### Document extract
----

Federal Reserve Bank of Dallas President Richard Fisher said fiscal discord has led to the U.S. government playing a suppressive role in the country’s recovery.
“I am not a proponent of ever-increasing government spending,” Fisher, who will hold a vote on monetary policy next year, said in the partial text of a speech in Sydney Monday. “I mention this simply to illustrate a point: Unlike in most recoveries, government has played a countercyclical, suppressive role. The inability of our government to get its act together has countered the procyclical policy of the Federal Reserve.” Fisher said the views expressed were his own.
Richard Fisher, president and CEO of the Federal Reserve Bank of Dallas (Bloomberg)
A deadlock over the federal budget led to a 16-day partial shutdown of the U.S. government last month. The nation’s economy probably slowed last quarter and employers hired fewer workers in October, indicating the expansion was losing momentum before the shutdown, economists project reports to show this week.
“The economy of the United States is hog-tied by a government that is sadly ineffective and, in fact, counterproductive,” Fisher said. “We have a government that hasn’t been able to agree on a budget in five years; that has historically, under both Republican and Democrat presidents and Congresses, spent money and committed itself to fund long-term programs without devising revenue streams to cover current costs or fund future liabilities.”
Fisher’s ties to Australia trace back to his father, who was born in the northeastern state of Queensland, and placed in a reformatory at age 5, then an orphanage and foster homes, “one so cruel as to tie him by his ankle at night to an outdoor post,” the Dallas Fed president said in a 2012 speech. His father would later travel to South Africa, Mexico and China before settling in the U.S.
Fisher, born in Los Angeles, studied economics at Harvard, graduated with honors, went to Oxford University, earned an MBA from Stanford University and then worked at Brown Brothers Harriman & Co. He built his own investment firm in Dallas before becoming an ambassador and deputy minister of trade for the U.S. and, ultimately, president of the Federal Reserve Bank of Dallas.
“In one generation, a great shift occurred: from homeless to Harvard; from a brutal reformatory in Queensland to the great banking house of Brown Brothers Harriman in New York,” Fisher said in the July 9, 2012 speech.
In his criticism of the American government in Monday’s address, Fisher noted that private expenditures on goods and services in the U.S. increased at a 3.2 percent rate over the expansion to date, whereas gross domestic product has risen at 2.2 percent.

----

### Data excerpt
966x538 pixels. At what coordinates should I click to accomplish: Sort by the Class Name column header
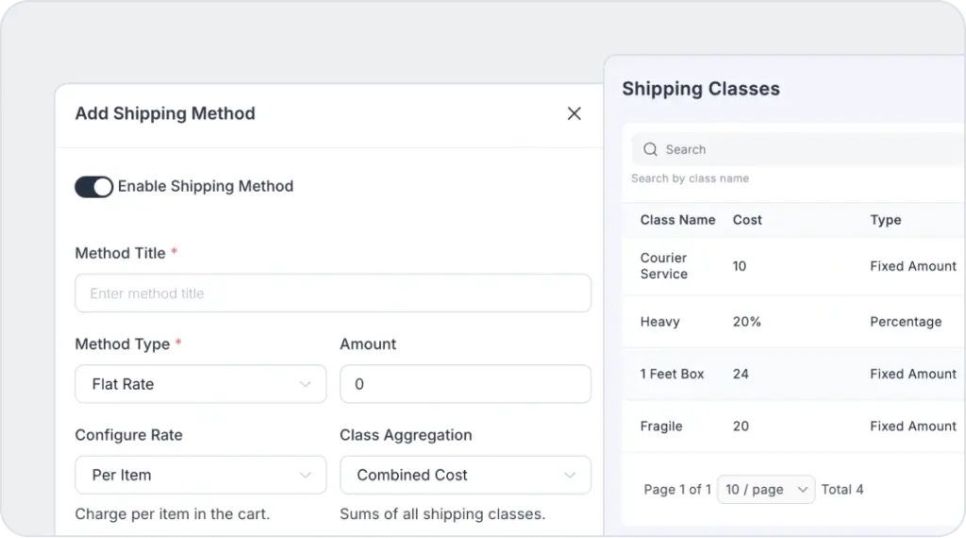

----

### To do
• A. From the Fisher article, echo the passage between "Richard Fisher, president" and "show this week.", inclusive.
• B. Render this sentence from the Fisher article in Spanish: "A deadlock over the federal budget led to a 16-day partial shutdown of the U.S. government last month."
The data stands apart from the Fisher article.

### Responses for each task
• A.
Richard Fisher, president and CEO of the Federal Reserve Bank of Dallas (Bloomberg)
A deadlock over the federal budget led to a 16-day partial shutdown of the U.S. government last month. The nation’s economy probably slowed last quarter and employers hired fewer workers in October, indicating the expansion was losing momentum before the shutdown, economists project reports to show this week.

• B. Un estancamiento en torno al presupuesto federal provocó el mes pasado un cierre parcial de 16 días del gobierno de EE. UU.